Household electricity consumption prediction using database combinations, ensemble and hybrid modeling techniques

Sci Rep. 2024 Oct 2;14(1):22891. doi: 10.1038/s41598-024-57550-9.

Abstract

Household electricity consumption (HEC) is changing over time, depends on multiple factors, and leads to effects on the prediction accuracy of the model. The objective of this work is to propose a novel methodology for improving HEC prediction accuracy. This study uses two original datasets, namely questionnaire survey (QS) and monthly consumption (MC), which contain data from 225 consumers from Maharashtra, India.
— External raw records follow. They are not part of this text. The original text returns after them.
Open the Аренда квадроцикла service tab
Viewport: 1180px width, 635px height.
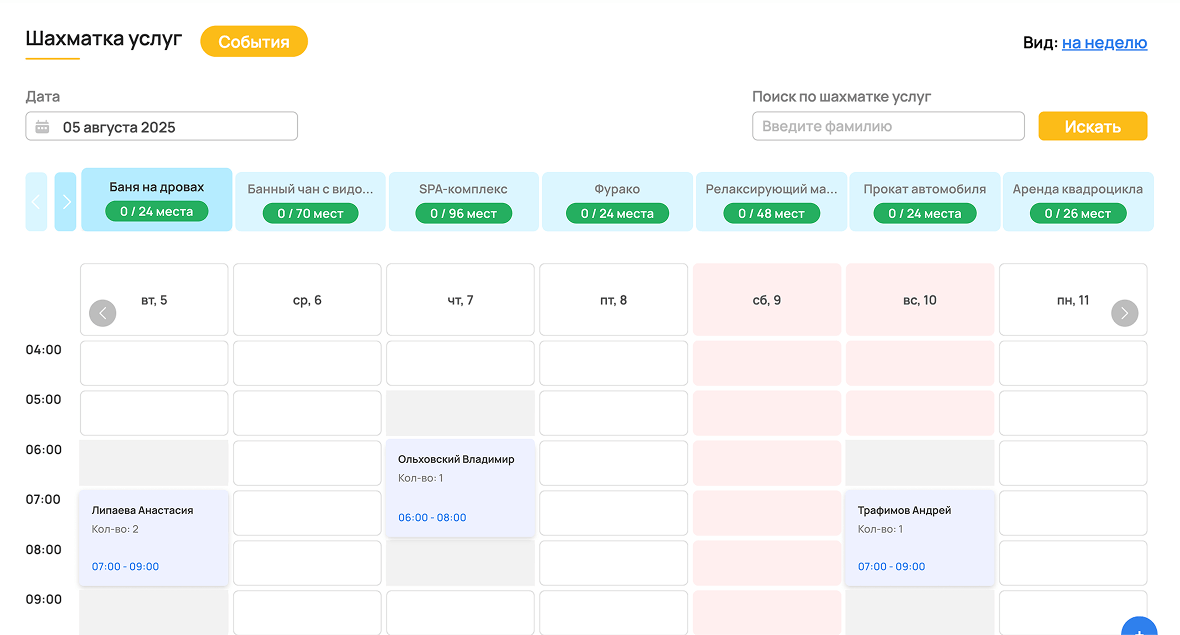[1077, 201]
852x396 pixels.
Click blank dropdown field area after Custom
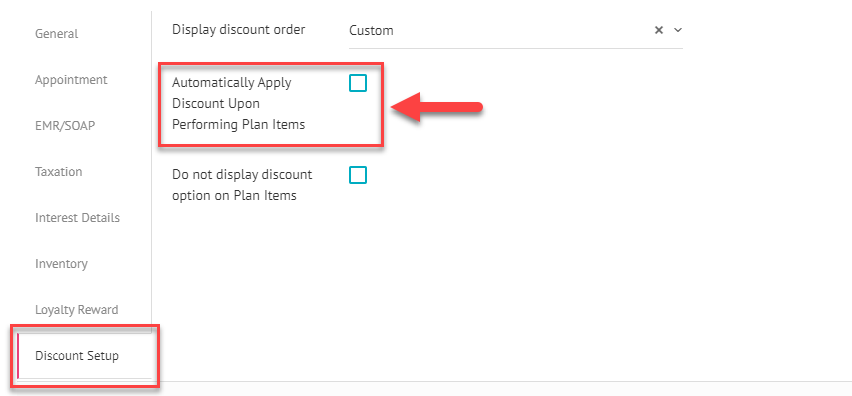[x=522, y=30]
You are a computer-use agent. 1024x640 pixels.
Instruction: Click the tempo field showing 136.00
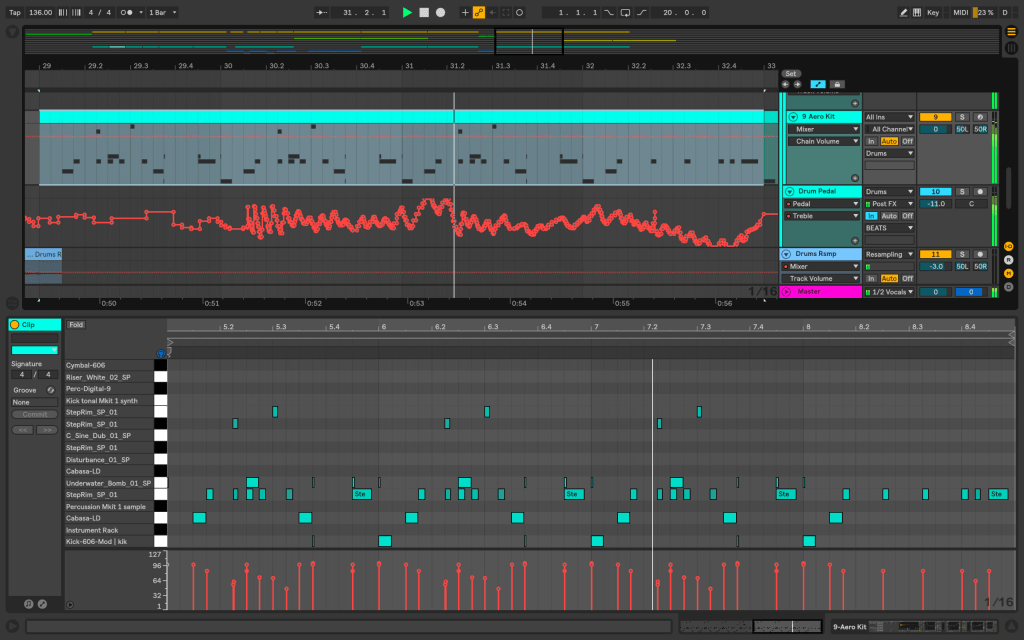point(42,12)
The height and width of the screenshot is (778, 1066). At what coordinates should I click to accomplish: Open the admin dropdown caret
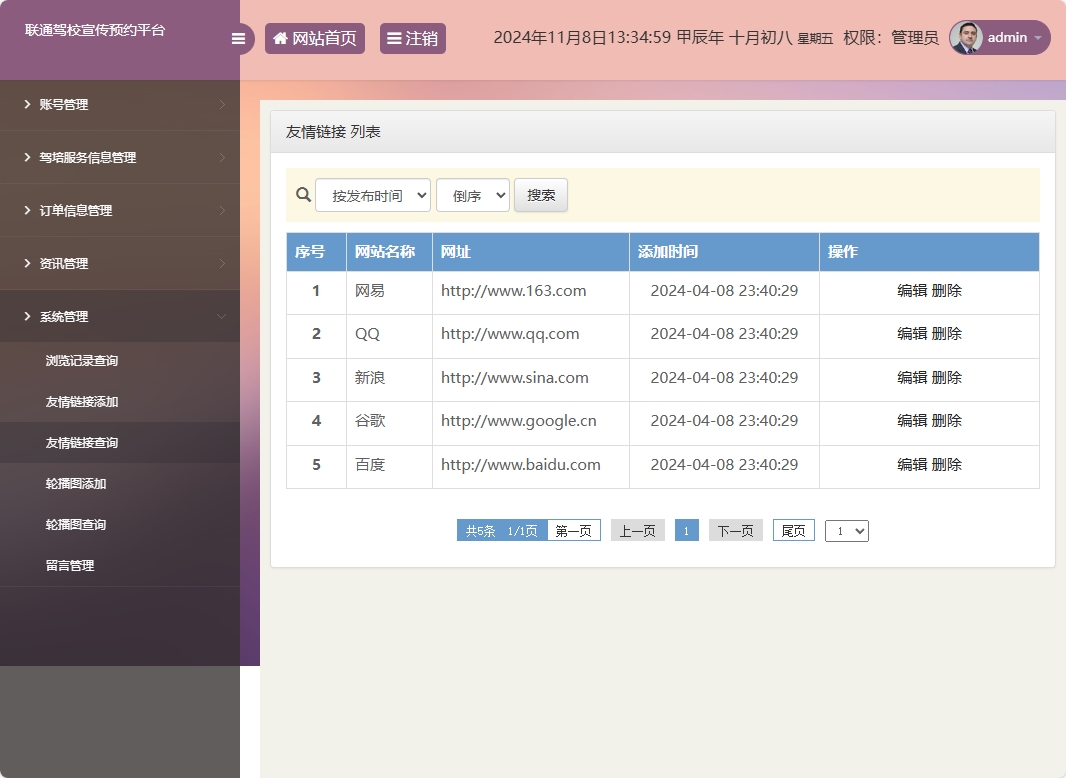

The original datasets are combined to create three additional datasets, namely QS + MC, QS equation (QsEq) + next month's consumptions, and QsEq + MC. Furthermore, the HEC prediction accuracy is boosted by applying different approaches, like correlation methods, feature engineering techniques, data quality assessment, heterogeneous ensemble prediction (HEP), and the hybrid model. Five HEP models are created using dataset combinations and machine learning algorithms. Based on the MC dataset, the random forest provides the best prediction of RMSE (36.18 kWh), MAE (25.73 kWh), and R2 (0.76). Similarly, QsEq + MC dataset adaptive boosting provides a better prediction of RMSE (36.77 kWh), MAE (26.18 kWh), and R2 (0.76). This prediction accuracy is further increased using the proposed hybrid model to RMSE (22.02 kWh), MAE (13.04 kWh), and R2 (0.92). This research work benefits researchers, policymakers, and utility companies in obtaining accurate prediction models and understanding HEC.

Keywords: Data quality assessment; Heterogeneous ensemble; Household electricity consumption; Hybrid model; Monthly prediction.